All but four of the 72 judges Reagan has appointed to federal trial and appellate courts by mid-August are white men. Three women have been appointed federal trial court judges and one black federal judge has been elevated to a circuit court of appeals.

This record contrasts with that of his predecessor, President Carter, whose 260 appointments to federal judgeships included 41 women and 37 blacks. During the 1980 campaign against Carter, Reagan promised, "I will also seek out women to appoint to other federal courts in an effort to bring about a better balance on the federal bench."

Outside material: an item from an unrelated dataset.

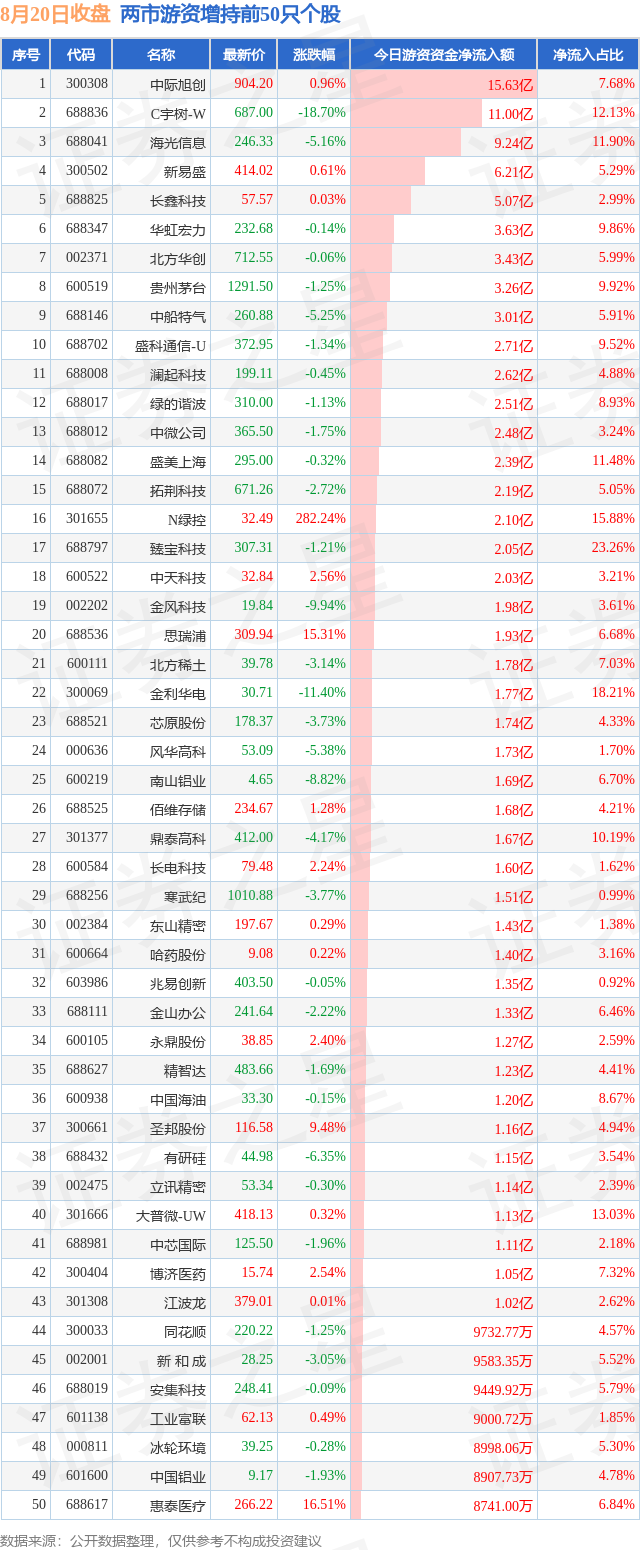Click N绿控 282.24% change value
Image resolution: width=640 pixels, height=1550 pixels.
pos(317,519)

A review of their backgrounds shows the Reagan appointees to be predominantly graduates of prestigious law schools with successful careers in law firms or academia. Even critics of the pattern of Reagan appointees say his nominees are competent and qualified, although generally conservative in legal and political outlook.

Deputy Attorney General Edward C. Schmults said the administration looks at merit rather than race or sex in selecting judges, but has searched for qualified women and minority lawyers. "We certainly intend to do better and appoint more women and minorities," Schmults said. "It means we're going to have to work harder."

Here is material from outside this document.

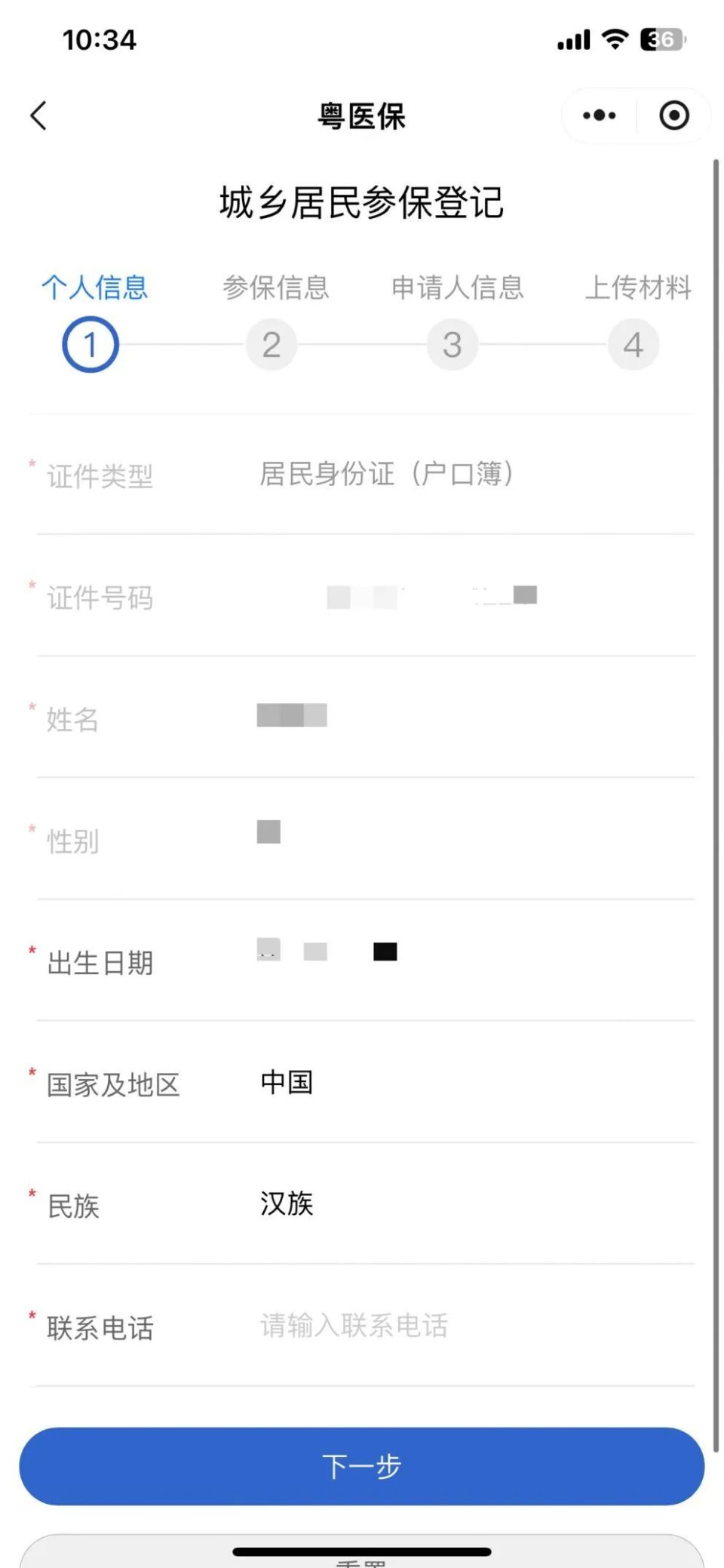Image resolution: width=724 pixels, height=1568 pixels.
Task: Jump to step 3 via its circle
Action: [452, 343]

Federal judges, who are paid $70,300, to $74,300 annually, historically have been mostly patronage appointees, often suggested by the senior senator of the president's party in the state where the court vacancy is located.

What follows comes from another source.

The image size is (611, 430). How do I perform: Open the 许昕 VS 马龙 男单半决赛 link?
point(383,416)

But the Reagan administration has been searching for its own candidates for appellate courts, in addition to considering recommendations from U.S. senators, according to Associate Deputy Attorney General Bruce E. Fein. He said the administration continues to give great weight to senators' suggestions for federal trial court judges, and Schmults said Republican senators would be asked to find more women and black candidates.

"We choose our appointments based on one quality: their credentials and their capacity to administer even-handed justice with the philosophy of the attorney general and the president," Fein said.

Two of the most prominent nominees, Richard A. Posner and Robert H. Bork, tell something of what the administration is looking for in appellate judges.

Posner, 43, formerly a professor of law at the University of Chicago, is by all accounts brilliant; according to critics, dangerously brilliant and lacking in social conscience. After graduating first in his class at Harvard Law School, he clerked for Supreme Court Justice William J. Brennan Jr. and after a few years embarked on an academic career. A Republican, he has written 11 books and pioneered economic analysis of the law, which has emerged as a new area of jurisprudence.

Posner argues in his books that economic analysis can be used to explain areas of the law not directly related to financial questions and that economic thinking underlies most judicial opinions. Posner contends that while judges have been guided, consciously or otherwise, by the notion that one usually renders "justice" by maximizing wealth and economic efficiency, most legislators have not. As a result, he has written, many regulations, such as those providing for a minimum wage and for health and safety in the workplace, are counterproductive.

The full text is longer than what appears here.